In the Canary Islands’ Port of Las Palmas, VLSFO availability has tightened and a trader advises 5-7 days of lead time for the grade. Recent weather issues have caused some backlog, a trader said adding that VLSFO availability was tight for a couple of suppliers last week. This supply tightness has pushed the port's VLSFO price up by $15/mt in the past day. Las Palmas' Hi5 spread has widened to around $42/mt compared to $8/mt last month.
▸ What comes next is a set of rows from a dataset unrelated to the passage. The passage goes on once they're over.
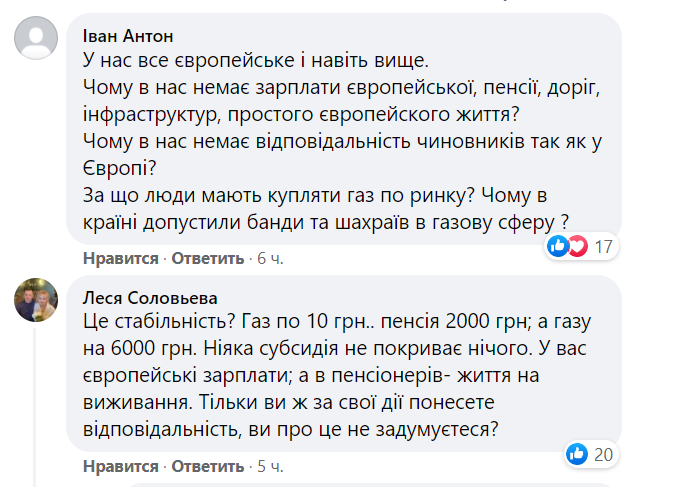Open the '5 ч.' comment timestamp
The width and height of the screenshot is (675, 487).
click(x=270, y=467)
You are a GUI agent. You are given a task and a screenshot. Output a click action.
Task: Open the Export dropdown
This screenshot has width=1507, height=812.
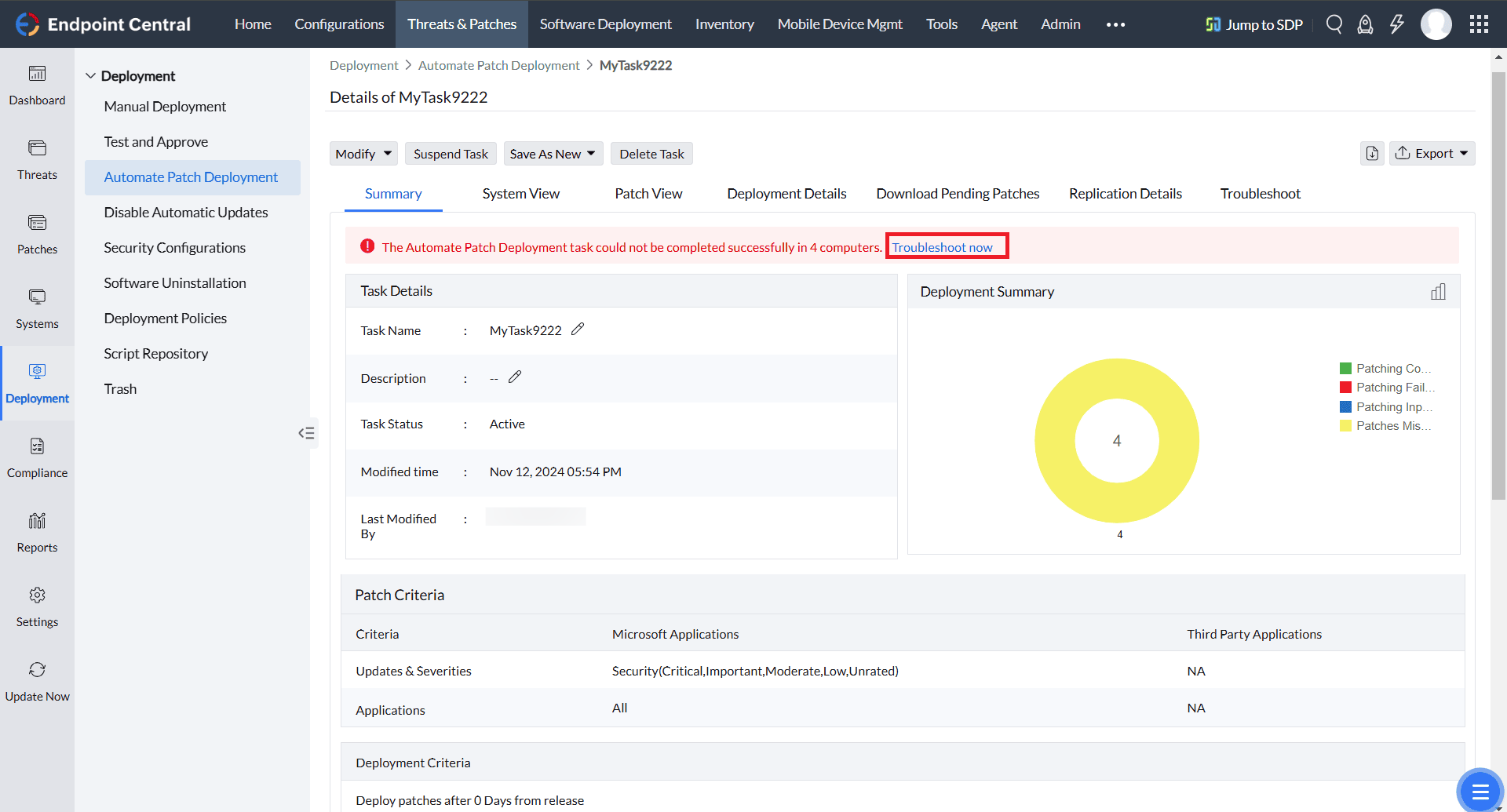tap(1432, 154)
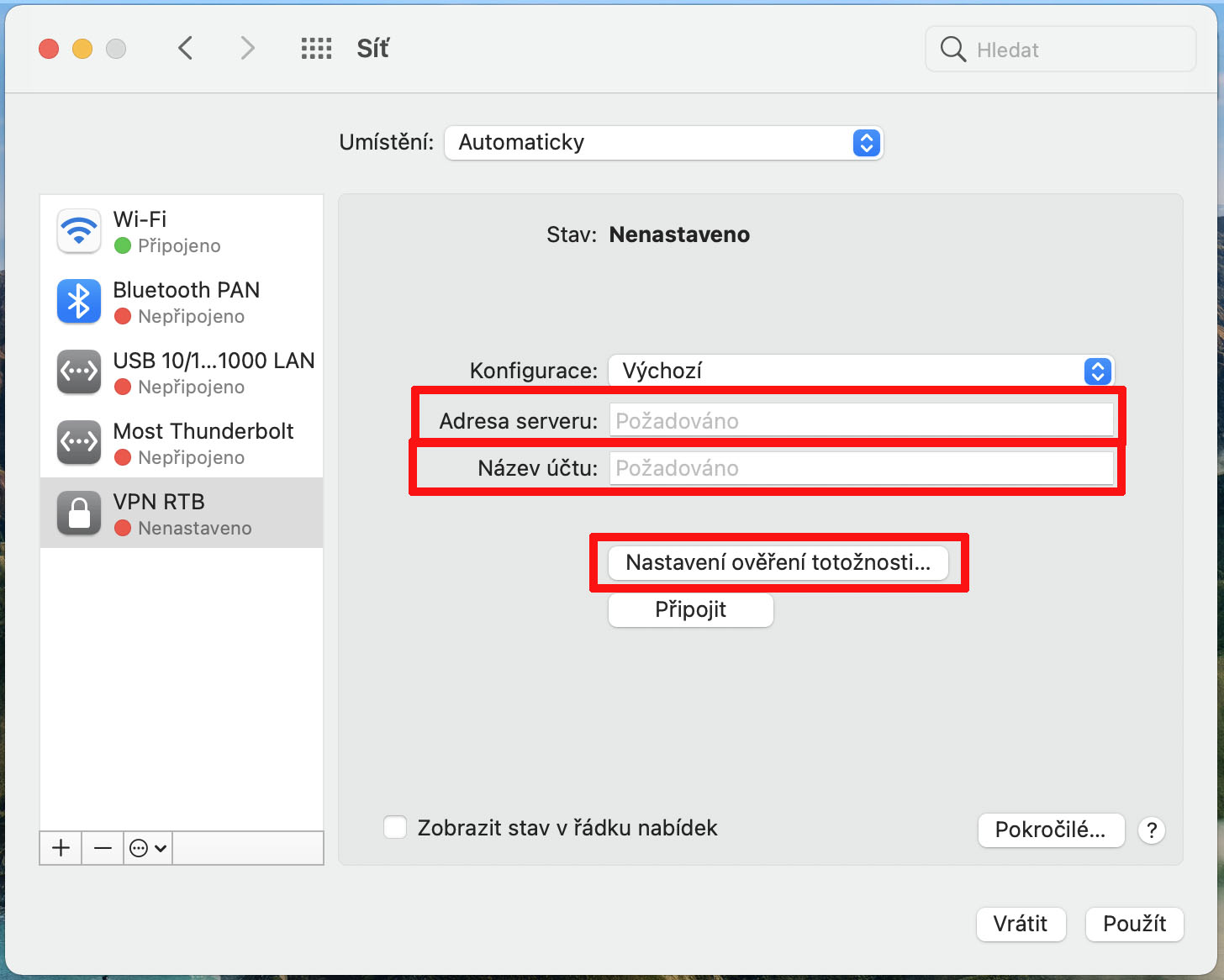This screenshot has height=980, width=1224.
Task: Remove selected service with minus button
Action: 103,848
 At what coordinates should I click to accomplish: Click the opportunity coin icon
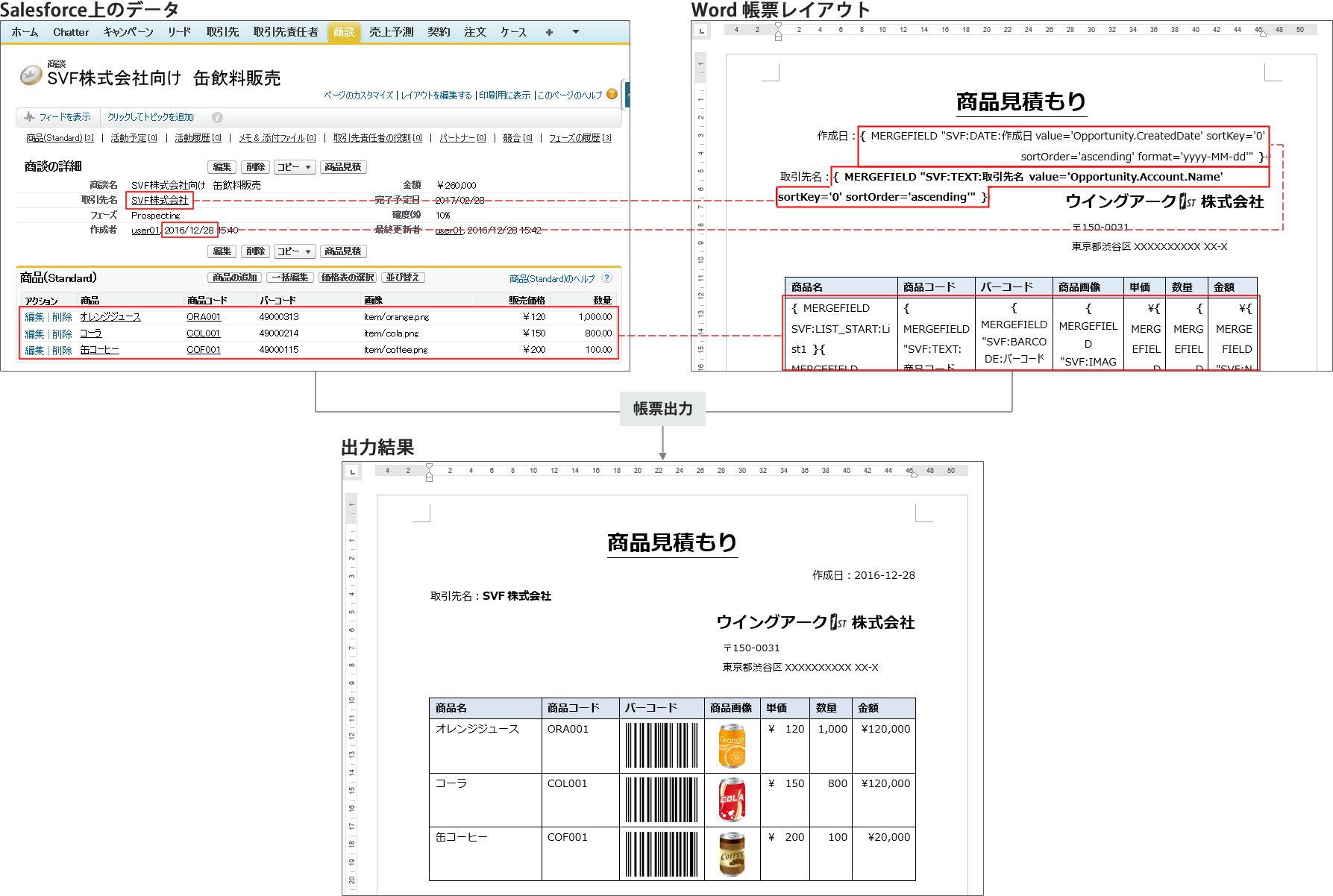point(31,75)
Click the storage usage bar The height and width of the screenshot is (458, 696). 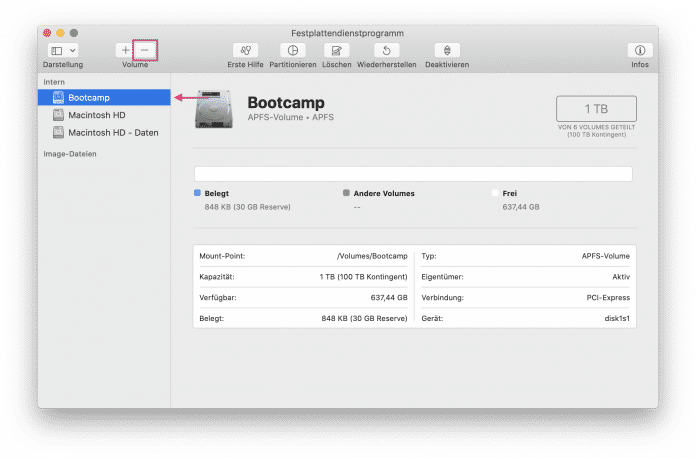point(413,174)
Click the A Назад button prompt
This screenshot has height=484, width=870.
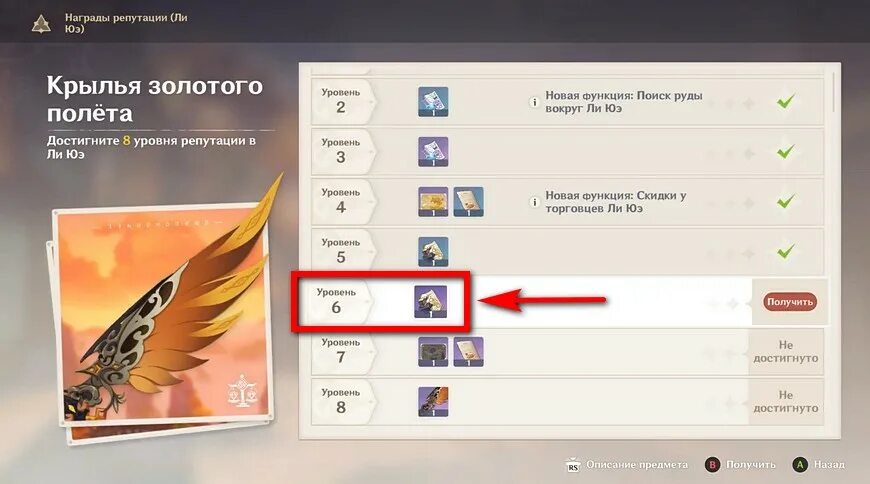point(818,465)
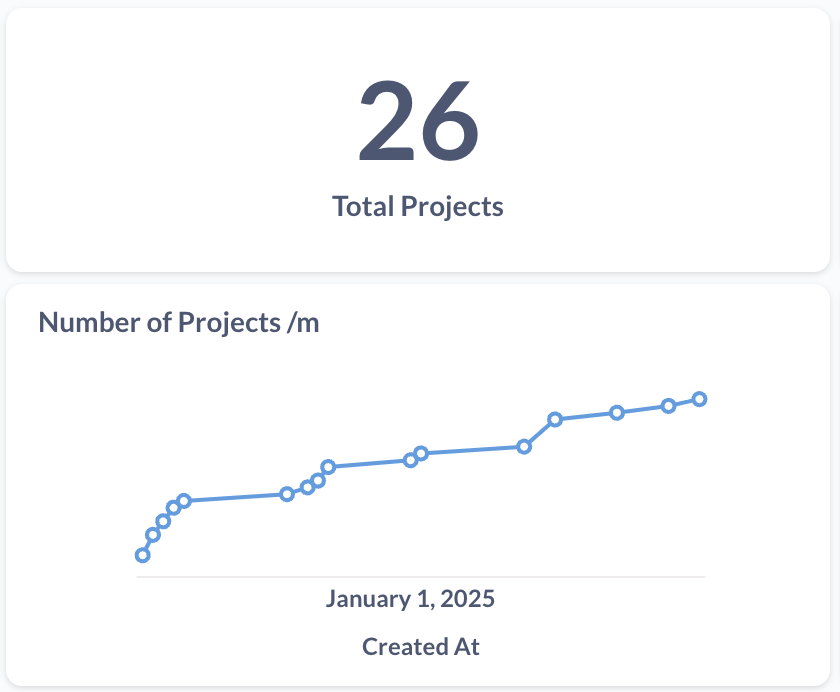The width and height of the screenshot is (840, 692).
Task: Select the last rightmost data point on the line
Action: [700, 399]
HSFO availability has been tight in Las Palmas since last week, with suppliers unable to offer very prompt delivery dates. Lead times of 5-7 days are advised for both HSFO and VLSFO in Las Palmas.
Brent
The front-month ICE Brent contract has gained $1.48/bbl on the day, to trade at $73.98/bbl at 09.00 GMT.
Upward pressure:
Brent crude price has moved higher on the day following the latest US inflation data, which came in “hot”.
The US inflation rate, based on the Consumer Price Index (CPI), rose by 0.3% in November, edging up from the 0.2% increase recorded in the previous month, according to the US Bureau of Labor Statistics (BLS).
On an annual basis, the CPI increased to 2.7% in November, up from 2.6% in October and matching market expectations.
Oil prices have reacted positively to the data as it opened the window for a final interest rate cut by the US Federal Reserve (Fed) this year, as it tries to bring inflation under its 2% target.
“US CPI numbers yesterday would have only reinforced the view that the Fed will likely cut interest rates by 25bp [basis points] at its meeting this month,” two analysts from ING Bank said.
Meanwhile, Washington is considering fresh sanctions on Russia’s crude oil, according to media reports. The new sanctions could move Brent’s price higher, according to market analysts.
“Oil prices have been better supported recently on the back of reports that the US is potentially looking to impose further sanctions against Russia, which could target oil,” ING Bank’s analysts said.
Downward pressure
Oil prices felt some downward pressure after Saudi Arabia and its partners at OPEC+ reduced demand growth for the fifth consecutive month.
The Organization of the Petroleum Exporting Countries (OPEC) reduced its world oil demand growth forecast to 1.6 million b/d, about 210,000 b/d lower than its previous month's projection.
Total oil consumption in 2024 is expected to average 103.8 million b/d, OPEC said.
Looking ahead to 2025, OPEC forecasts global oil demand growth at 900,000 b/d, with total consumption reaching 105.27 million b/d. This represents a downward adjustment of 600,000 b/d compared to its prior estimate.
“These revisions do not come as a surprise as OPEC has been more aggressive than the rest of the market when it comes to demand,” ING Bank’s analysts said.